Riapertura della scuola, Speranza difende la scelta del governo: “Ma siamo consapevoli dei rischi”

Il ministro della Salute, Roberto Speranza, difende la scelta del governo di riaprire le scuole permettendo almeno agli studenti più piccoli di tornare all’attività didattica in presenza anche in zona rossa. “Tutti i dati che abbiamo ci dicono che dentro le aule non ci sono criticità emergenziali. Il punto è la quantità di movimenti che si sviluppa attorno alla scuola. Ma siamo fiduciosi di poter arrivare alla fine dell’anno scolastico, per poi accelerare ancora con le vaccinazioni e riprendere a settembre con ancora più sicurezza“: afferma intervenendo alla trasmissione Che Tempo Che Fa, su Rai3.

Per poi aggiungere: “Oggi ci sono 13 mln di somministrazioni di vaccino fatte e da 3 settimane la curva vede un primo segno di piegatura. Con grande franchezza dico che siamo consapevoli che c’è un elemento di rischio, con l’aumento movimenti ma il governo ha fatto una scelta che difendo con forza. Grazie alle misure del mese di marzo e in queste due settimane abbiamo accumulato un piccolo tesoretto e abbiamo deciso, a due mesi dalla fine dell’anno scolastico, di investirlo sulla scuola come architrave della società italiana che ha pagato un prezzo altissimo“.

L’Italia quasi tutta in arancione da domani, Speranza: “Non bruciamo le tappe”

Domani gran parte dell’Italia tornerà in zona arancione. Questo significa che moltissimi studenti torneranno in classe nella maggior parte delle Regioni. Solo quattro saranno in zona rossa, mentre nel resto del Paese la scuola riprenderà totalmente in presenza fino alla terza media.

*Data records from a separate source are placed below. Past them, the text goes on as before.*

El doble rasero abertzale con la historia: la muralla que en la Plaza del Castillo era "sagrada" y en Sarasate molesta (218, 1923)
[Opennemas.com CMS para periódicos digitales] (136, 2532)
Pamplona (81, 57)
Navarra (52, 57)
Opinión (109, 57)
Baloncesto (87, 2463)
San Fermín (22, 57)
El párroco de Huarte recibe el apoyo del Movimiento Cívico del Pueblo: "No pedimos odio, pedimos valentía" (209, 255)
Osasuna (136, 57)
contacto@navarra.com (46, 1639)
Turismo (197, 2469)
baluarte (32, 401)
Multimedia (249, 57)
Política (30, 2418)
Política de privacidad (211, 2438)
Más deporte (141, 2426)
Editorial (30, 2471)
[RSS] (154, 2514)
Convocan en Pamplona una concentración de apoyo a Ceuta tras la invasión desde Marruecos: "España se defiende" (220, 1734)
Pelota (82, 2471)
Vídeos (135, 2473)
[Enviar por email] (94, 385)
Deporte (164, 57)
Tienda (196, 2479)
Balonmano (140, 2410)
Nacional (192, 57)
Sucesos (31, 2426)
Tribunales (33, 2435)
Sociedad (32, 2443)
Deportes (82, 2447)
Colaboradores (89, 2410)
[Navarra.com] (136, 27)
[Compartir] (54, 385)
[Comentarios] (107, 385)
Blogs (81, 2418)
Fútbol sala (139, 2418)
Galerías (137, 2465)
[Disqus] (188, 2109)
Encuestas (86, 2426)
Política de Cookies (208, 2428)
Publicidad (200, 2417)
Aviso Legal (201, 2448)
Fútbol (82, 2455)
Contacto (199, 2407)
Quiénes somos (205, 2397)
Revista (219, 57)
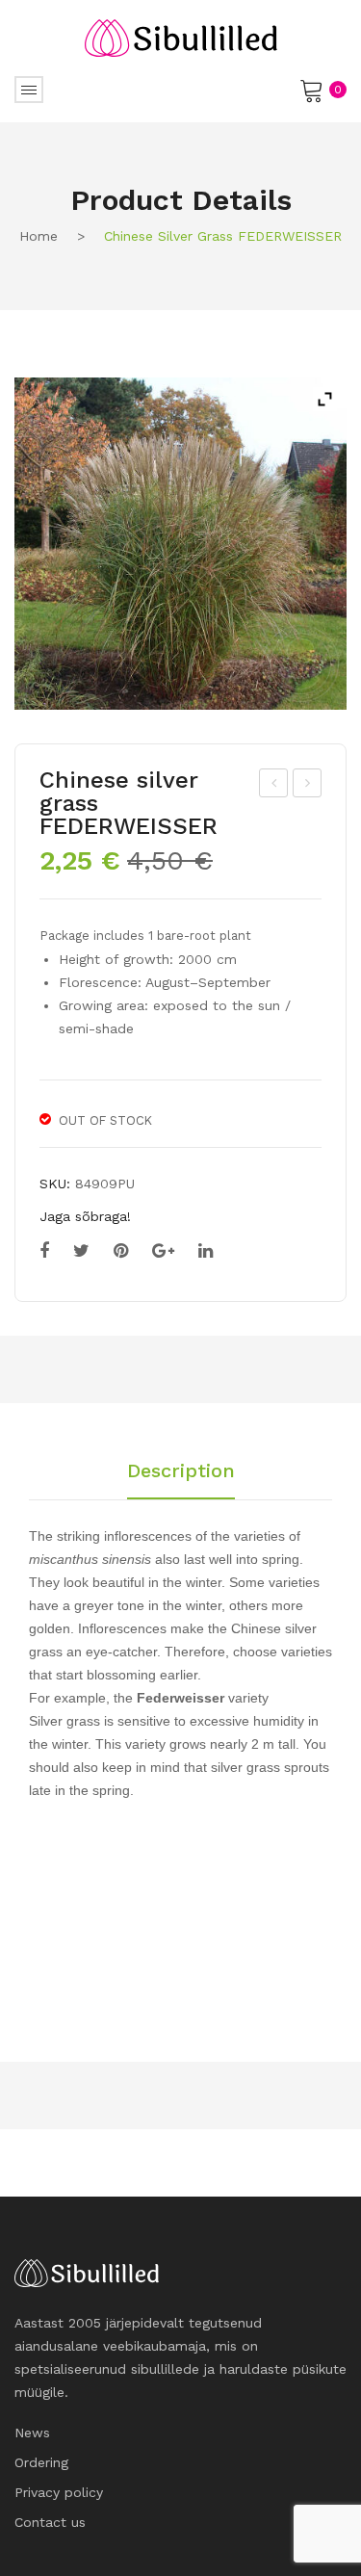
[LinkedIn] (205, 1250)
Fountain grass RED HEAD (308, 785)
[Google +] (163, 1250)
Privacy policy (58, 2492)
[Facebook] (44, 1250)
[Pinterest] (121, 1250)
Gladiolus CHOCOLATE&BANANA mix (274, 785)
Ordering (41, 2462)
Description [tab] (181, 1471)
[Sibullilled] (181, 36)
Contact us (50, 2522)
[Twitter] (81, 1250)
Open (28, 89)
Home (38, 236)
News (32, 2432)
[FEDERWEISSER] (180, 543)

Per le superiori, invece, si procederà con una modalità mista, con una percentuale dal 50% al 75% in classe.

In zona rossa, da domani, ci sarà anche la Sardegna, unica Regione ad essere mai entrata in zona bianca: “Con grande attenzione e grande accortezza possiamo programmare settimane in cui mi auguro ci possano essere meno limitazioni ma dobbiamo farlo con grande cautela perché bruciare le tappe può produrre degli effetti. E la vicenda della Sardegna dimostra esattamente questo“, commenta Speranza, rivendicando quindi la linea del rigore e della cautela da lui sempre sostenuta.

Cosa ha detto Speranza sui vaccini anti-Covid

Il ministro Speranza parla anche della situazione epidemiologica, facendo riferimento alla diffusione delle varianti: “La variante inglese ha una maggiore capacità di diffusione e quindi c’era bisogno di tenere l’asticella più alta“, precisa. E in conclusione rinnova l’appello ad avere fiducia nei vaccini anti-Covid, unica via d’uscita all’emergenza, rivendicando la strategia europea: “Ogni vaccino che abbiamo dobbiamo assolutamente usarlo. Si è deciso di acquistare i vaccini insieme in Europa e comprarli insieme è un’idea giusta. Non possiamo fare il tutti contro tutti in Europa. Ovvio che stiamo pagando un prezzo, è una verità con cui dobbiamo fare i conti ma non possiamo fare il tutti contro tutti. Nelle prossime settimane ci saranno altre gare e occorrerà correggere con piglio questo errori“.